Study: Chokes may lead to hypoxic brain injury

The effects of mixed martial arts and boxing on the brain are beginning to be understood. Grappling is seen by many as a safer form of combat training, but a recent study suggests that may not be the case.

In a study titled “ Dangers of Mixed Martial Arts in the Development of
Chronic Traumatic Encephalopathy
” (h/t Combat Sports Law), researchers have suggested that it isn’t just striking that could cause brain damage as grappling could also be a cause for concern.

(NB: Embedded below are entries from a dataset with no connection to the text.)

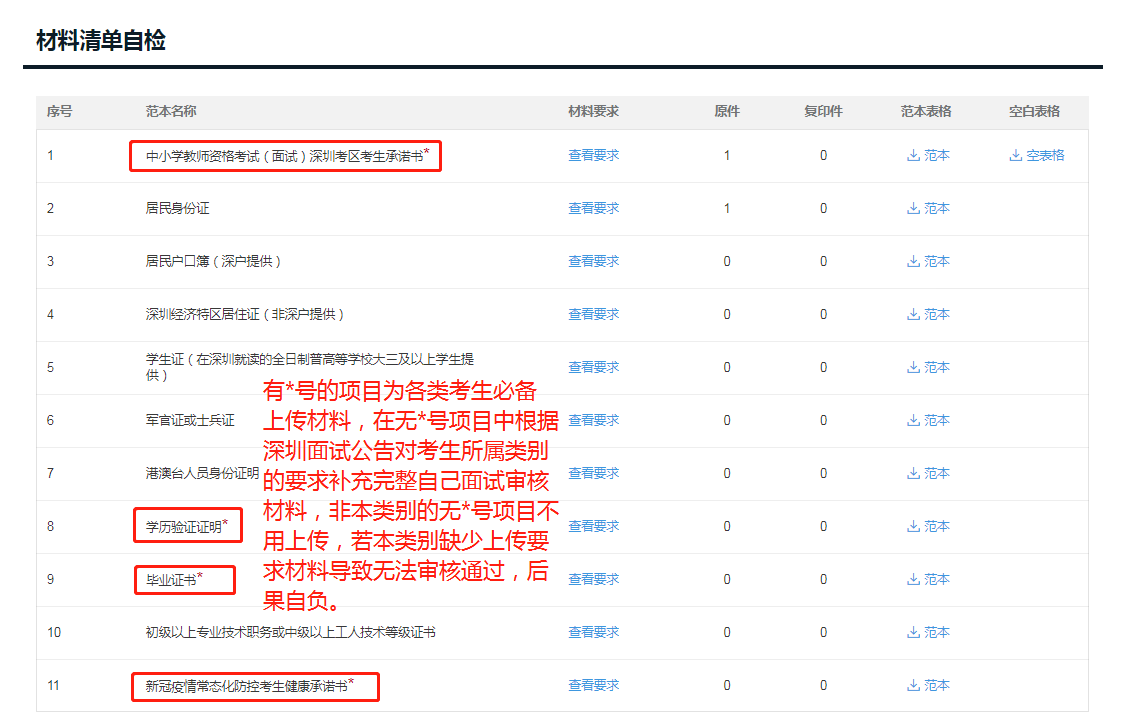
Task: Click 范本 download icon for 学历验证证明 row
Action: pyautogui.click(x=913, y=526)
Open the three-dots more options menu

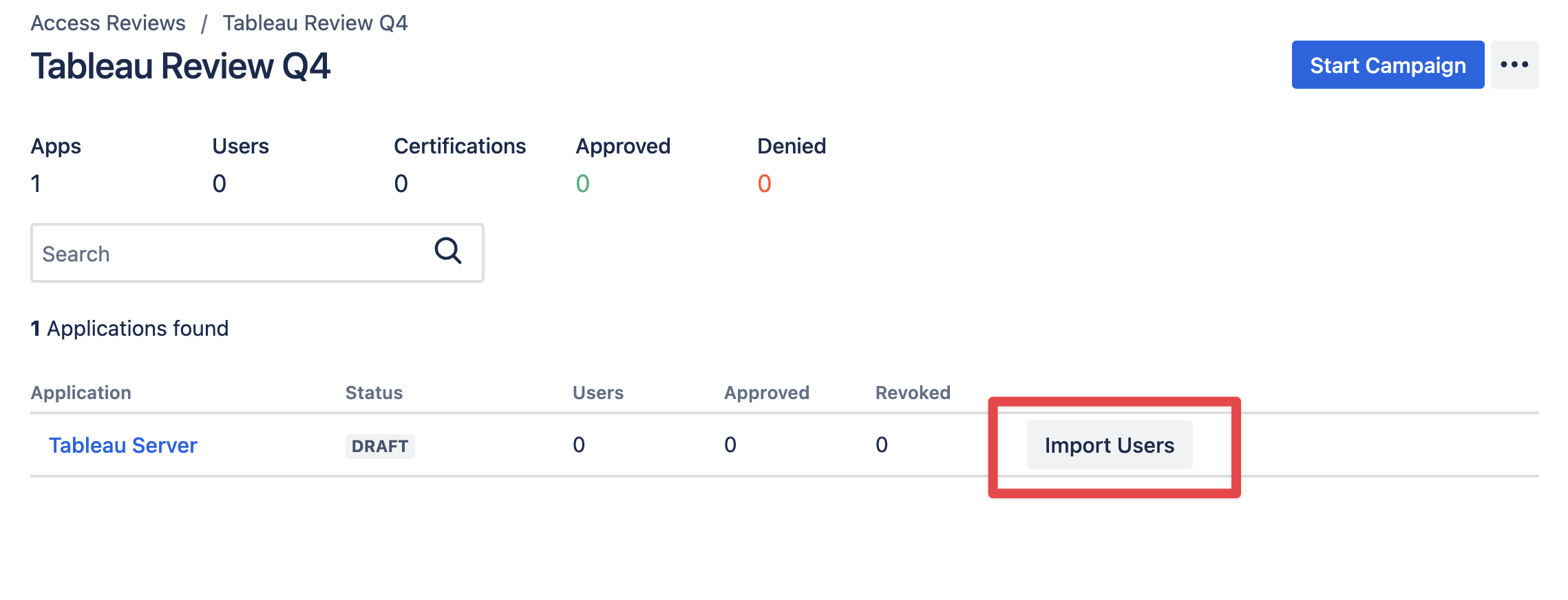1514,65
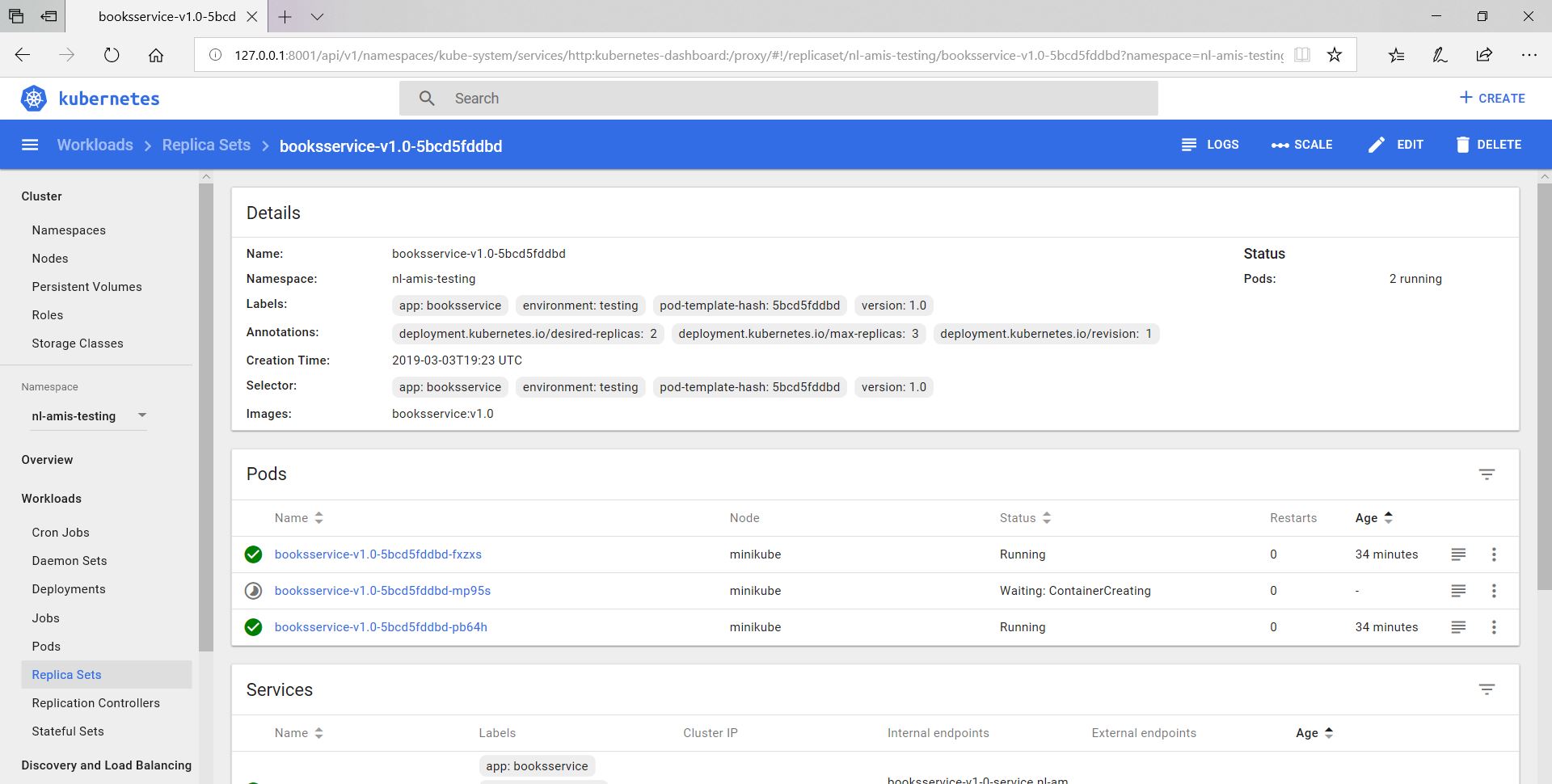This screenshot has height=784, width=1552.
Task: Open actions menu for the pb64h pod
Action: [1493, 627]
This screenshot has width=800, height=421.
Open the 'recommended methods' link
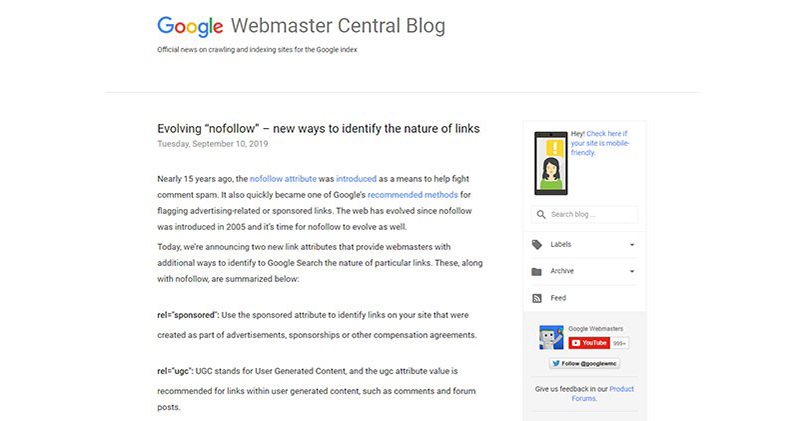[413, 195]
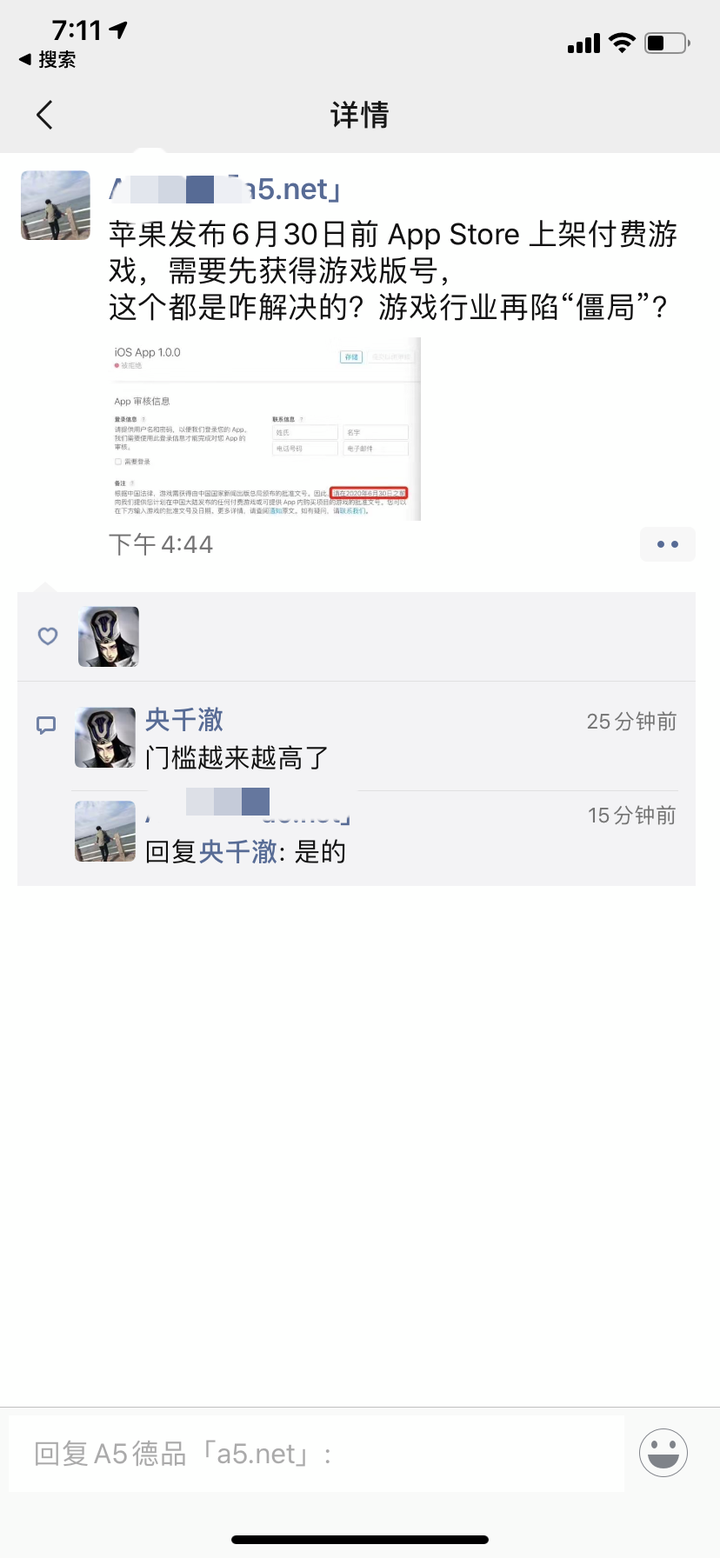Open the emoji picker smiley icon
Screen dimensions: 720x1558
point(663,1452)
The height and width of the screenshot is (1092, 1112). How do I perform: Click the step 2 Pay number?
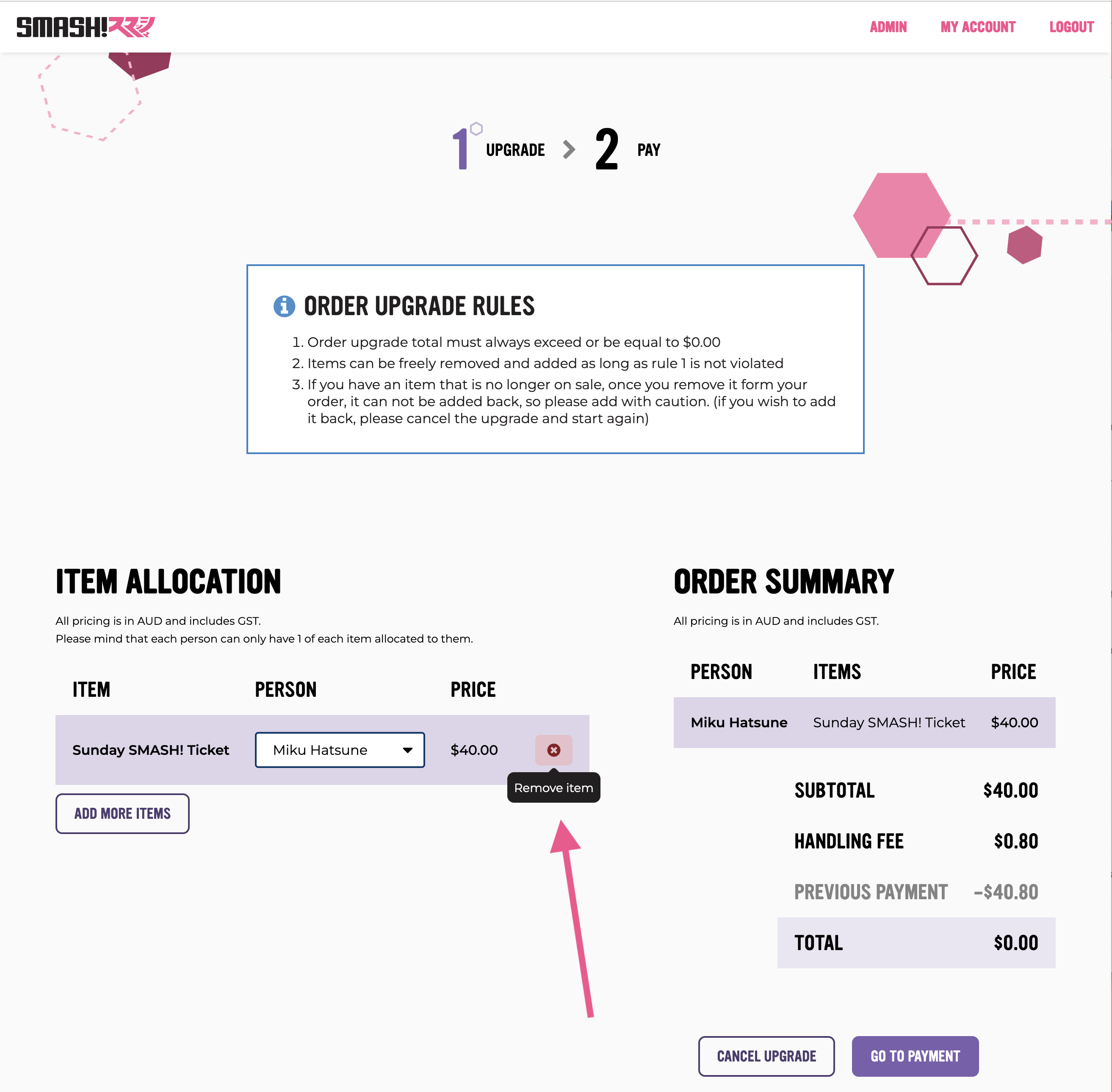click(607, 149)
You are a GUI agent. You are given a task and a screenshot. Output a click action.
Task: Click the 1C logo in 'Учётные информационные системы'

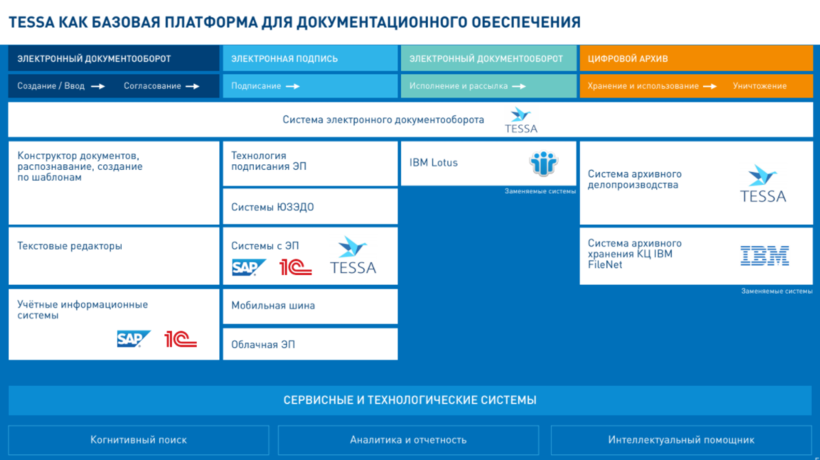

The journal article in question included the following snippet:

“What is perhaps little discussed is the role of asphyxia in the contribution towards long-term behavior and memory changes in the MMA athlete over time. As mentioned, a neck choke is identified as the cause of match stoppage when a competitor submits or the referee stops the match, as the afflicted competitor appears to be syncopal or asphyxiating….In the course of an MMA athlete’s career, it is certain that they would receive such transient asphyxiation episodes multiple times from participation in matches, or even during training, given the fact that the neck choke is a commonly accepted move of offence. Neurological injury due to compression of the neck could potentially occur. In studies pertaining to suicidal hanging, a force of 2 kg was found to be sufficient to compress the jugular veins to the point of causing cerebral edema, followed by the carotid arteries with 5 kg of force, which might cause hypoxic brain injury. Compression of the airways needs a greater force of about 15 kg, which leads to severe hypoxia and death [28]. Doppler sonography reveals that it is possible to completely stop the blood flow of the carotid and vertebral arteries in a neck choke hold, which is characterized by pressure on lateral parts of the neck [29]. The issue of hypoxic ischemic brain injury (HI-BI) may develop in

the long term in MMA athletes as they are subjected to frequent repeated transient asphyxiation and strangulation, leading to intermittent hypoxic events to the brain. Common mechanisms involved in the development of HI-BI include cardiopulmonary arrest, respiratory failure, and carbon monoxide poisoning. It is also known that about 30%–60% of patients who develop HI-BI as a result of cardiac arrest will develop persistent cognitive, behavioral, and neurological problems [30]. Impairment in attention, particularly vigilance and processing speed, together with memory problems have been observed in survivors with HI-BI. In addition, there are also reports of visual spatial dysfunction, apraxia, agnosia, and affective and personality changes in patients who had HI-BI [30]. In our patient, we performed repeated neuropsychological testing, which revealed decreased performance of his attention span and memory over time. There is a possibility that the patient could also have suffered some degree of HI-BI in addition to CTE, which reduced his overall cognitive abilities.”

The effects of jiu jitsu and grappling arts need to be the subject of more studies before we can begin to understand their impact on brain health. While this article is does provide food for thought, it appears that grappling is the lesser of two evils when compared with striking and its exposure to sub-concussive blows.